**Task requirements**: Arrange the rows starting at the line containing "This screenshot has width=540, height=380." and ending at the line containing "pos(130,486)" as a numbered list, leaving out blank lines and including nothing else.

**Material for this task**:
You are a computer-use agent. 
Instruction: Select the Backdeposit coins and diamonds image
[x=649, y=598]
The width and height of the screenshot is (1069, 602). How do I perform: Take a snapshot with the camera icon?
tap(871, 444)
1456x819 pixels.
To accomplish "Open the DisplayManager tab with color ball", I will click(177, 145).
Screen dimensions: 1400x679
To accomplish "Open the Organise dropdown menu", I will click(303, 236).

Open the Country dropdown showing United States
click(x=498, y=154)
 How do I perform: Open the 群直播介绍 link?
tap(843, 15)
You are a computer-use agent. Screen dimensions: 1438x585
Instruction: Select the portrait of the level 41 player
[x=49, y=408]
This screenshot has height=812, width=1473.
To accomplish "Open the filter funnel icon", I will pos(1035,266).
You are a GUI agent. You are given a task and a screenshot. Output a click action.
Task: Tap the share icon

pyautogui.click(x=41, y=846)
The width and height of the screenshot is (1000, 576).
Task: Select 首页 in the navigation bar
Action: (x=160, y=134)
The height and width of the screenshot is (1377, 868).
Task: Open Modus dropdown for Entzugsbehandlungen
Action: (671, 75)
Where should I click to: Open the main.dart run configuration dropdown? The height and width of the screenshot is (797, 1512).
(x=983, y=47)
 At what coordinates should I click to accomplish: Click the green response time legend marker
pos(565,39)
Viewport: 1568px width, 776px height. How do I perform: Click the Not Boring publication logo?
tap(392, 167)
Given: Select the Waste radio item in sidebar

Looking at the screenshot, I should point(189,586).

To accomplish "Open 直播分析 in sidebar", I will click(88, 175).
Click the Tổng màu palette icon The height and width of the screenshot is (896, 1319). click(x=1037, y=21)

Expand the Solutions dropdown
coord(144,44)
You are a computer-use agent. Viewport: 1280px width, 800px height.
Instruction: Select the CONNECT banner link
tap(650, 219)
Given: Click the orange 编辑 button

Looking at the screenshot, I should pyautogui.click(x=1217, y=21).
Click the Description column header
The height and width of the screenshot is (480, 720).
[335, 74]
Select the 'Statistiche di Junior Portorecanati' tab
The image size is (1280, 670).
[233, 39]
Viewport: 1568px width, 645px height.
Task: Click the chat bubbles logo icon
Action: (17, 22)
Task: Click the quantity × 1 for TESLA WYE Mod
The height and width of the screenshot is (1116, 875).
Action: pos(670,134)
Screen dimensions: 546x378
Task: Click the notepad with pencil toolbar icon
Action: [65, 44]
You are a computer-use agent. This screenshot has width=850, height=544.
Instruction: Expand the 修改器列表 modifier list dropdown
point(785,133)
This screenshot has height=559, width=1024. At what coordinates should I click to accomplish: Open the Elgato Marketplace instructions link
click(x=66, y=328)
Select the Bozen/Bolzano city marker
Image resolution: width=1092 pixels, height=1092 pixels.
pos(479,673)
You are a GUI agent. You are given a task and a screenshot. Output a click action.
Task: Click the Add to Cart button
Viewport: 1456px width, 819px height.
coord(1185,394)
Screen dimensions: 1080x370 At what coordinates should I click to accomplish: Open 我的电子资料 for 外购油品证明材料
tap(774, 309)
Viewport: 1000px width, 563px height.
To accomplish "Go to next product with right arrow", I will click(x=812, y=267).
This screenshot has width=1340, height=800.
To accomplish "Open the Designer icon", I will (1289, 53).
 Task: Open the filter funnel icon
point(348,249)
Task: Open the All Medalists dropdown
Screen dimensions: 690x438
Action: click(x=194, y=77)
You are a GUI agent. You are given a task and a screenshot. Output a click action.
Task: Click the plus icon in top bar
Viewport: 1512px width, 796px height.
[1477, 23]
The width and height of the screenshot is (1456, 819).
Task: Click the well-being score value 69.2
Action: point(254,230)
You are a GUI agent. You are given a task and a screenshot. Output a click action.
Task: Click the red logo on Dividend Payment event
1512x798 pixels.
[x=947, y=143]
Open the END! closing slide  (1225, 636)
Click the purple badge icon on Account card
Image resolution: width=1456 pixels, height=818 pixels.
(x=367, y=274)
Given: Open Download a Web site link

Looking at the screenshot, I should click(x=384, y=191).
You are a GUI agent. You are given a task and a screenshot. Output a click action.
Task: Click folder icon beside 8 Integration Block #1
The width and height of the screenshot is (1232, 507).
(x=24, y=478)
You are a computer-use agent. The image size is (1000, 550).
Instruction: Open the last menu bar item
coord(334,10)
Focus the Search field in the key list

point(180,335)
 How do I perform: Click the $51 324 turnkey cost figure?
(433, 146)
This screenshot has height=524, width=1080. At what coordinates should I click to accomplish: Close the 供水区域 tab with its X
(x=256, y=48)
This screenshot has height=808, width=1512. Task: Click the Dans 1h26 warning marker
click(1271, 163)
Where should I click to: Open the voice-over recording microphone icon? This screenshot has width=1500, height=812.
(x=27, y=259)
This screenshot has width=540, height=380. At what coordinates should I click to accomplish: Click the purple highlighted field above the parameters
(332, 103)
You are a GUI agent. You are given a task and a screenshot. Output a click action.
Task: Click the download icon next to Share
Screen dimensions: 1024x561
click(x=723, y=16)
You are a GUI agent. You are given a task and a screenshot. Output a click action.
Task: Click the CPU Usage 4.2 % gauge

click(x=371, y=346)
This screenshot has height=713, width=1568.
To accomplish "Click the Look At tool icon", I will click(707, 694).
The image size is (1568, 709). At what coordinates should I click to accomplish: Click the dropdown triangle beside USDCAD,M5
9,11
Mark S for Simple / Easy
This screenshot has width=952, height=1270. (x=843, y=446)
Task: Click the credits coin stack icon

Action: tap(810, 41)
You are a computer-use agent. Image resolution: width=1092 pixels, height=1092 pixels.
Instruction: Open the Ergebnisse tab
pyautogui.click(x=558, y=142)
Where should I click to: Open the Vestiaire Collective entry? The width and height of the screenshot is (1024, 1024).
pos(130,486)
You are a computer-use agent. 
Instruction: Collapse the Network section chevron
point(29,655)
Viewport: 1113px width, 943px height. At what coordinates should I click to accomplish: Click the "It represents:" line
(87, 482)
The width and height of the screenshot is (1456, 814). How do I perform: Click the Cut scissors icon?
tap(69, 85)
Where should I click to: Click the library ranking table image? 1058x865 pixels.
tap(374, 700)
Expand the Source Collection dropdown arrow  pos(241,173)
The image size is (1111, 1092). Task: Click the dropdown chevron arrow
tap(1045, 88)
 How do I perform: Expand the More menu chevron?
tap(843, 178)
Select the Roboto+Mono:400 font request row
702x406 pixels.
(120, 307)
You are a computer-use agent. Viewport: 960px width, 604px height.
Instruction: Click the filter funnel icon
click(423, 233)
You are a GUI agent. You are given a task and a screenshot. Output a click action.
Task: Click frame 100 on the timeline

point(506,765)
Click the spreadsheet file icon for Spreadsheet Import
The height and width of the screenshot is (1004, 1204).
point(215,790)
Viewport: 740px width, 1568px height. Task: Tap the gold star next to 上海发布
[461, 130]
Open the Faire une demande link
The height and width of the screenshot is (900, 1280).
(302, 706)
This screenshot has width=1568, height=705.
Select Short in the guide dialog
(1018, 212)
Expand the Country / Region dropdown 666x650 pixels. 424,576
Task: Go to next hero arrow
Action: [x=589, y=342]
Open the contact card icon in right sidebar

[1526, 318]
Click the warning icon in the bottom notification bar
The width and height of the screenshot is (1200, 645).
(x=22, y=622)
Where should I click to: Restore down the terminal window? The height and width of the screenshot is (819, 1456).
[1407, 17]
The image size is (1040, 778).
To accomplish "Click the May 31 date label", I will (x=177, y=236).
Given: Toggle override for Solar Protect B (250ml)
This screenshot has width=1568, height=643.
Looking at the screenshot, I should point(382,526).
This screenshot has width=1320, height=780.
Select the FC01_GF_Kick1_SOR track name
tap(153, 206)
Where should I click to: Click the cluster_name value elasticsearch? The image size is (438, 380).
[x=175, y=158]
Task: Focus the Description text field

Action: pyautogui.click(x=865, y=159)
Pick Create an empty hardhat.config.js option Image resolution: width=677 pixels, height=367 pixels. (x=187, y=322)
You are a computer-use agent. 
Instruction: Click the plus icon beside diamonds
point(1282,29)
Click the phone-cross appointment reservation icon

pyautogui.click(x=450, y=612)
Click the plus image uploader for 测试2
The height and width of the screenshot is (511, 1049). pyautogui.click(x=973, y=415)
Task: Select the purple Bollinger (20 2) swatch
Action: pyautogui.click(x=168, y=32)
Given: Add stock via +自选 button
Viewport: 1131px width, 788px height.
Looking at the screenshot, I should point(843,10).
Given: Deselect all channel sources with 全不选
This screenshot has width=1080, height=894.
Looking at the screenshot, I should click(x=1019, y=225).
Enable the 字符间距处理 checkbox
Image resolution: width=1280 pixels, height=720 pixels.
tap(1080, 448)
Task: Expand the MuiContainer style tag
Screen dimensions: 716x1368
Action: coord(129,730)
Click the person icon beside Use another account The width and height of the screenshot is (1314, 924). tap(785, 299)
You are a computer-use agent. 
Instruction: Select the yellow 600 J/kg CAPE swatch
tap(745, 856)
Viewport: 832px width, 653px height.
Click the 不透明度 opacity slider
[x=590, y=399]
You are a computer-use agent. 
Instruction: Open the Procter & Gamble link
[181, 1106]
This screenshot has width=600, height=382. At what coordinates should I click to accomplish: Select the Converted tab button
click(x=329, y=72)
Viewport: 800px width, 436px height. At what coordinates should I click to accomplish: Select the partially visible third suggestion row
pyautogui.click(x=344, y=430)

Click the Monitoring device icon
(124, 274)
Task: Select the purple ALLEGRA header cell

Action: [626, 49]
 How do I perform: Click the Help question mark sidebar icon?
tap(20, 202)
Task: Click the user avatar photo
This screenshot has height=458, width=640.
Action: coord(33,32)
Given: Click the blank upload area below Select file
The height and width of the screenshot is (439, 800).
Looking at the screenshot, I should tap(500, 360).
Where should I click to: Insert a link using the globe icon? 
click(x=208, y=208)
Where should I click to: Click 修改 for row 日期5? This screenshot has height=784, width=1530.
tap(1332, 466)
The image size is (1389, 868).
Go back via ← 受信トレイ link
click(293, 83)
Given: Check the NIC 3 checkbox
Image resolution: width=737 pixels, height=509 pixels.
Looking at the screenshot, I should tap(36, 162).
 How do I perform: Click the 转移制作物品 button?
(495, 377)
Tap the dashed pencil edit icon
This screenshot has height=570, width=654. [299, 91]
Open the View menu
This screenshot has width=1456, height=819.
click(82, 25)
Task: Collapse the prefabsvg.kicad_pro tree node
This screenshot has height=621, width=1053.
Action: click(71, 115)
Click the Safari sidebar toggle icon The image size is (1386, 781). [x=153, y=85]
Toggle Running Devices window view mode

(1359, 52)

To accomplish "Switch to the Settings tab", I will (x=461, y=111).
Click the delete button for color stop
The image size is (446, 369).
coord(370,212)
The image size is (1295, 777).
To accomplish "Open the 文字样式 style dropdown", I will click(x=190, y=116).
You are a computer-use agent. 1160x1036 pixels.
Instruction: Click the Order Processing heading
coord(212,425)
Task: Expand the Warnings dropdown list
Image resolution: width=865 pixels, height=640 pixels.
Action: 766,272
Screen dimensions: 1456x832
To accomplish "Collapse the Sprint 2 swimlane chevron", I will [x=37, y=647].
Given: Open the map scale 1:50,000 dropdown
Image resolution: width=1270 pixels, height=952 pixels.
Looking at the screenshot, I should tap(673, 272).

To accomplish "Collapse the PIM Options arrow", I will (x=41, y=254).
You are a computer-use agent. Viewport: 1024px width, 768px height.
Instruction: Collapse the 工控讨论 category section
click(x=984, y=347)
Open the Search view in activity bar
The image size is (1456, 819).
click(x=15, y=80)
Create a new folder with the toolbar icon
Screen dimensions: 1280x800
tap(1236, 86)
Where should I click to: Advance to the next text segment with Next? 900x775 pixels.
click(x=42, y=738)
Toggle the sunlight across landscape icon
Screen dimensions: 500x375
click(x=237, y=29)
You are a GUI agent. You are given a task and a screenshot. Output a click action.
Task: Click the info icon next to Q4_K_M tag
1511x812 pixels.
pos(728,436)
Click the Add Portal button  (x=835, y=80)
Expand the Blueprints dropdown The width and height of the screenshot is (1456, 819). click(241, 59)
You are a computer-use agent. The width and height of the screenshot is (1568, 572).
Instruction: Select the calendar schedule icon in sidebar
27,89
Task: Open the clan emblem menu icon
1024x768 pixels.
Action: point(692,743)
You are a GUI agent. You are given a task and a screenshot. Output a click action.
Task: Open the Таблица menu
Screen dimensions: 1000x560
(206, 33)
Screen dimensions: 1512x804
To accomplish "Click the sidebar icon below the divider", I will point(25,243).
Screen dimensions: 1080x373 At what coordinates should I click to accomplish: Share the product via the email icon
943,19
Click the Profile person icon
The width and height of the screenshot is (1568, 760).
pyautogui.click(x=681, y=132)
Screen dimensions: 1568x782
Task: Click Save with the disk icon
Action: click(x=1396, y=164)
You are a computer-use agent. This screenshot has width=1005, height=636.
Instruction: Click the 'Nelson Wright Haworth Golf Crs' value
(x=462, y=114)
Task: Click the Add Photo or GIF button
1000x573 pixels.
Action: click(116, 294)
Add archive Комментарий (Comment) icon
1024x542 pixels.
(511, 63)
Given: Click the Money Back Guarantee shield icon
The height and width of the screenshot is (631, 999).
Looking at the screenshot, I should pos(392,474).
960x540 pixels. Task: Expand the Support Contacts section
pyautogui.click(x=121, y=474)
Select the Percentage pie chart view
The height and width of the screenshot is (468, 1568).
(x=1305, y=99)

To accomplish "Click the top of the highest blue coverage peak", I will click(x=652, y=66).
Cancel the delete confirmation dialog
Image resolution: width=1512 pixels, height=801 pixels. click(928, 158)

**Task response**:
1. This screenshot has width=540, height=380. At what coordinates should I click to accomplish: Click the purple highlighted field above the parameters
2. (332, 103)
3. You are a GUI agent. You are given a task and a screenshot. Output a click action.
4. Task: Click the download icon next to Share
5. Screen dimensions: 1024x561
6. click(x=723, y=16)
7. You are a GUI agent. You are given a task and a screenshot. Output a click action.
8. Task: Click the CPU Usage 4.2 % gauge
9. click(x=371, y=346)
10. This screenshot has height=713, width=1568.
11. To accomplish "Click the Look At tool icon", I will click(707, 694).
12. The image size is (1568, 709). At what coordinates should I click to accomplish: Click the dropdown triangle beside USDCAD,M5
13. 9,11
14. Mark S for Simple / Easy
15. This screenshot has width=952, height=1270. (x=843, y=446)
16. Task: Click the credits coin stack icon
17. Action: tap(810, 41)
18. You are a computer-use agent. Image resolution: width=1092 pixels, height=1092 pixels.
19. Instruction: Open the Ergebnisse tab
20. pyautogui.click(x=558, y=142)
21. Where should I click to: Open the Vestiaire Collective entry? The width and height of the screenshot is (1024, 1024).
22. pos(130,486)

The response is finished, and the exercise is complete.